I am trying to make my own driver for WS2812 LEDs with a timer generated PWM and a circular DMA buffer for conserving memory. I managed to get the right timings, however, looking at the signal with a logic analyzer, I notice that two main things go wrong:
Whether this is actually related to interrupts being constantly called I am not entirely sure. I am guessing this is the issue because not the full amount of bits is sent and I also tried to toggle a GPIO pin on either one of the interrupts and the result was that the pin always stayed off, possibly indicating that the interrupt is continuously called and so the pin does not have enough time to switch on. I am not sure if there are any other ways to test when and in what time intervals the interrupts occur.

Set task 1:
Reproduce, without any change, the stretch of the rows that opens with the line containing "Given: Open PowerPoint from the taskbar" and closes with the line containing "click(x=315, y=91)".

Extracted data:
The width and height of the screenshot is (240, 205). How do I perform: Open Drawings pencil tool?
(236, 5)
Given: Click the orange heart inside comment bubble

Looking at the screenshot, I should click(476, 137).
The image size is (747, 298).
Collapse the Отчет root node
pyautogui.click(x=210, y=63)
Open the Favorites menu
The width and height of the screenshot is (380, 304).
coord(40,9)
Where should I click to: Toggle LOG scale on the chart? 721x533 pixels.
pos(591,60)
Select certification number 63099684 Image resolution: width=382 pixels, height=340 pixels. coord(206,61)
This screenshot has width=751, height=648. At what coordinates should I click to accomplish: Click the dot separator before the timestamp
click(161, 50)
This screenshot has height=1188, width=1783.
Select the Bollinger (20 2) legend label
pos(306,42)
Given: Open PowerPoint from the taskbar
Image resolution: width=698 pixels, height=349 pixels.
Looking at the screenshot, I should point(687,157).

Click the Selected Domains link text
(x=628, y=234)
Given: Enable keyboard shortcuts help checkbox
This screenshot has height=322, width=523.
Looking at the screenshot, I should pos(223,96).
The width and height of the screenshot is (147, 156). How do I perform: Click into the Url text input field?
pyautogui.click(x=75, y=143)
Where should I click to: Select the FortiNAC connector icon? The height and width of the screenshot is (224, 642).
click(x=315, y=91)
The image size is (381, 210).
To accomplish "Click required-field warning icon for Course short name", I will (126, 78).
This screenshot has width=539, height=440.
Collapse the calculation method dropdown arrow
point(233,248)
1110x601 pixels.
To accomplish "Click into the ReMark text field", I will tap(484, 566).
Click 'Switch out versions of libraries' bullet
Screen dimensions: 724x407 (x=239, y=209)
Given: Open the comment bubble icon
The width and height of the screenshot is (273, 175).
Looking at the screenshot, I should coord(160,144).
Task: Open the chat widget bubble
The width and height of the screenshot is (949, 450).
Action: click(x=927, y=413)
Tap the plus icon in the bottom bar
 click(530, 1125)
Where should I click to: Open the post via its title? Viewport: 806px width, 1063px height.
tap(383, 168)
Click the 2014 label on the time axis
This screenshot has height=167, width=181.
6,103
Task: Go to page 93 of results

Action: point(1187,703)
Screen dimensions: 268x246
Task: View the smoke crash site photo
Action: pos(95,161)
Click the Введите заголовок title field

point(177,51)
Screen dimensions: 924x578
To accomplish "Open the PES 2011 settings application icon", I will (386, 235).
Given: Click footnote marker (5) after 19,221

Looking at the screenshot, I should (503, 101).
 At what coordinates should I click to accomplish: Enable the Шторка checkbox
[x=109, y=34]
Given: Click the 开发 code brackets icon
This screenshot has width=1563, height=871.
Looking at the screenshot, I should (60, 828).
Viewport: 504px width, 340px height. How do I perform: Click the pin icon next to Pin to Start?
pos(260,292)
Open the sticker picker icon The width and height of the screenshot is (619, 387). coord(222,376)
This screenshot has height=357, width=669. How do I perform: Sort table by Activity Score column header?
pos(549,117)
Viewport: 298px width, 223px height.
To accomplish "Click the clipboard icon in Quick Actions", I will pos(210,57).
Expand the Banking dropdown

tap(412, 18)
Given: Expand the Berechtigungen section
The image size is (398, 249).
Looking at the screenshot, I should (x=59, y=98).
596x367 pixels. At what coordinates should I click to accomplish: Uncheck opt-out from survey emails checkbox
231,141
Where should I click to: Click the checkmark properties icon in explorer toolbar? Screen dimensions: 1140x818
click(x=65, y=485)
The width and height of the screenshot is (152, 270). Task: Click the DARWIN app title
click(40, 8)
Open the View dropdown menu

Set task 2:
What is the Spanish translation of this sentence from the WS2812 driver post: "I am trying to make my own driver for WS2812 LEDs with a timer generated PWM and a circular DMA buffer for conserving memory."?

Correct response 1:
Given: Open PowerPoint from the taskbar
Image resolution: width=698 pixels, height=349 pixels.
Looking at the screenshot, I should point(687,157).

Click the Selected Domains link text
(x=628, y=234)
Given: Enable keyboard shortcuts help checkbox
This screenshot has height=322, width=523.
Looking at the screenshot, I should pos(223,96).
The width and height of the screenshot is (147, 156). How do I perform: Click into the Url text input field?
pyautogui.click(x=75, y=143)
Where should I click to: Select the FortiNAC connector icon? The height and width of the screenshot is (224, 642).
click(x=315, y=91)

Correct response 2:
Estoy intentando crear mi propio controlador para LED WS2812 con un PWM generado por temporizador y un búfer DMA circular para ahorrar memoria.